Figure 26.1, GENETIC MODIFICATIONS OF T LYMPHOCYTES FOR ADOPTIVE T-CELL THERAPY.

Artificial αβT-Cell Receptors

The large-scale culture of T lymphocytes to enrich the scanty precursors specific for weak TAAs is often unsuccessful and always tedious. This process can be bypassed by introducing additional TCR genes with predetermined specificity and high affinity for the weak tumor antigen into a polyclonal population of T cells. Technical improvements in retroviral transduction mean that greater than 30% of polyclonal T lymphocytes can now be induced to express a transgenic TCR with high affinity for TAAs including melanoma-associated antigen recognized by T cells (MART)-1, melanoma antigen (MAGE)-3, mouse double minute 2 homolog (MDM2), Wilms’ tumor 1 (WT1), New York esophageal squamous cell carcinoma 1 (NY-ESO-1), survivin, and for mHags such as HA1 and infectious agents such as human immunodeficiency virus (HIV)-1 and Epstein-Barr virus (EBV).

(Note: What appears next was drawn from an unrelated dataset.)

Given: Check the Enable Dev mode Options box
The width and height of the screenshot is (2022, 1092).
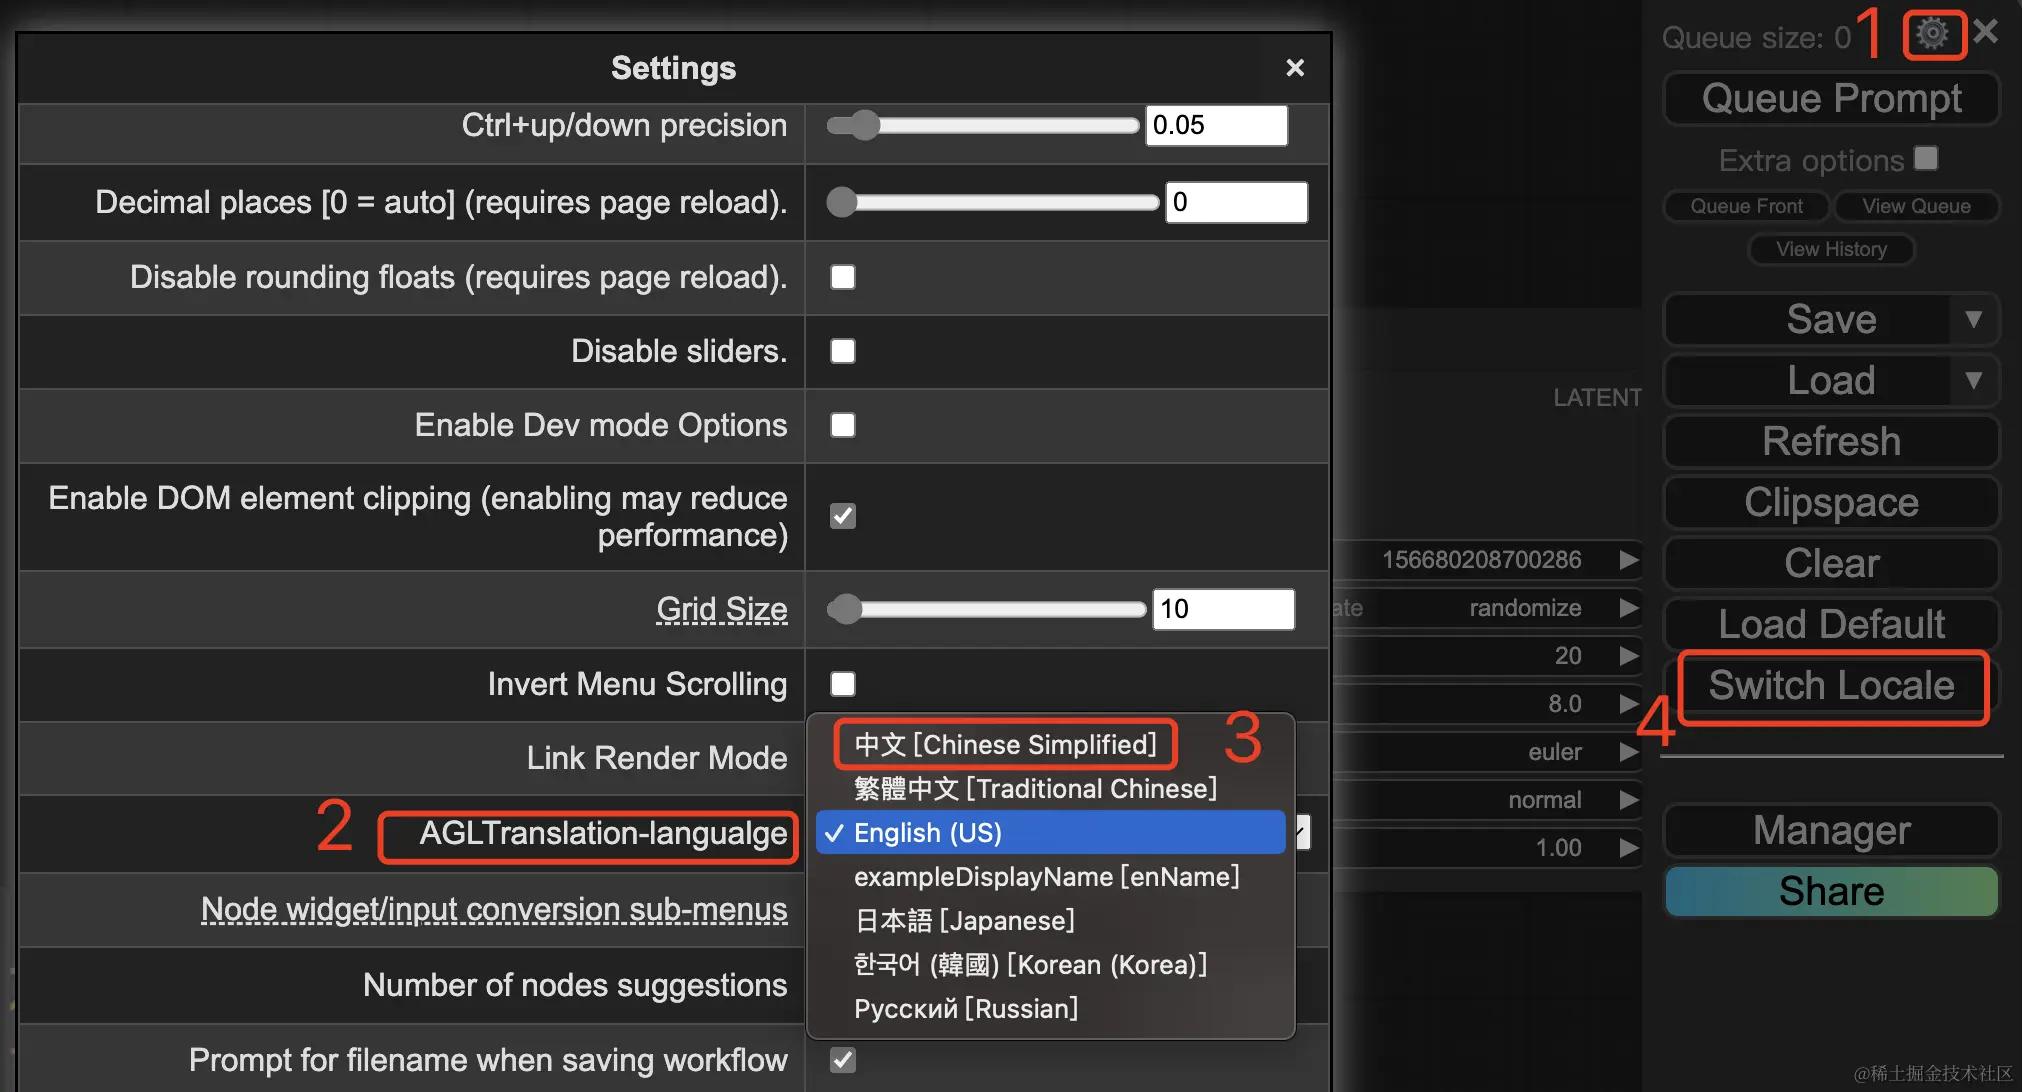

Early studies, primarily among solid tumor patients, have been hampered by “on target, off tumor” toxicities in normal tissues that physiologically express the target antigen at low level. Melanoma patients treated with polyclonal T cells expressing transgenic MART-1 specific αβTCRs developed toxicity in normal tissues containing melanocytes (e.g., skin and uvea). Patients with metastatic colon carcinoma developed colitis after treatment with T cells expressing a TCR directed to the carcinoembryonic antigen that is also expressed at low level in normal gut epithelia cells.

Nonetheless, promising results have been reported among patients with AML and multiple myeloma. In a trial including 12 AML patients who were required to be HLA-A*0201 (HLA-A2)-positive, EBV-specific CD8 + T cells (to minimize GVHD and enhance T-cell survival) were engineered to express an HLA-A2-restricted WT1-targeted TCR and were infused following allogeneic HSCT. No on-target, off-tissue toxicities were identified and, at a median follow up of 44 months, no patient had relapsed. Another study among MM patients evaluated NY-ESO-1–specific TCR-engineered T cells, which did not appear to cause any significant toxicities and were associated with a 19-month progression-free survival when infused following autologous HSCT.

The major problem of TCR gene transfer in polyclonal T lymphocytes harboring their own native αβTCR was hypothesized to be the “cross-pairing” between transgenic α or β receptor chains and the reciprocal endogenous TCR α- and β-chains, that could create loss of function or—and potentially worse—gain-of-function receptors that may produce autoimmune disease, an adverse effect clearly demonstrable in mouse models. Although these events have not been reported in clinical trials so far, the issue of potential “cross-pairing” has been addressed in one recent study via clustered regularly interspaced short palindromic repeats (CRISPR)-Cas9-mediated knockout of the endogenous TCR. In prior studies, other unexpected toxicities have unfortunately been observed. For example, patients with myeloma or melanoma were given T cells modified to express a TCR specific for MAGE-A3 that had been synthetically affinity-enhanced. Two of the recipients rapidly developed lethal cardiotoxicity caused by an unanticipated cross-reactivity of the transgenic TCR against peptide epitopes derived from Titin, which were expressed only by cardiac myocytes. These results strongly indicate that T cells engineered with high-affinity TCR can be effective, but can also reveal unexpected and lethal cross-reactivity with other peptide epitopes that would not be recognized by TCR with more physiologic binding affinity. While such unanticipated toxicities may be avoided by ever more extensive preclinical evaluation, reliance on a “superaffinity” TCR may be intrinsically hazardous.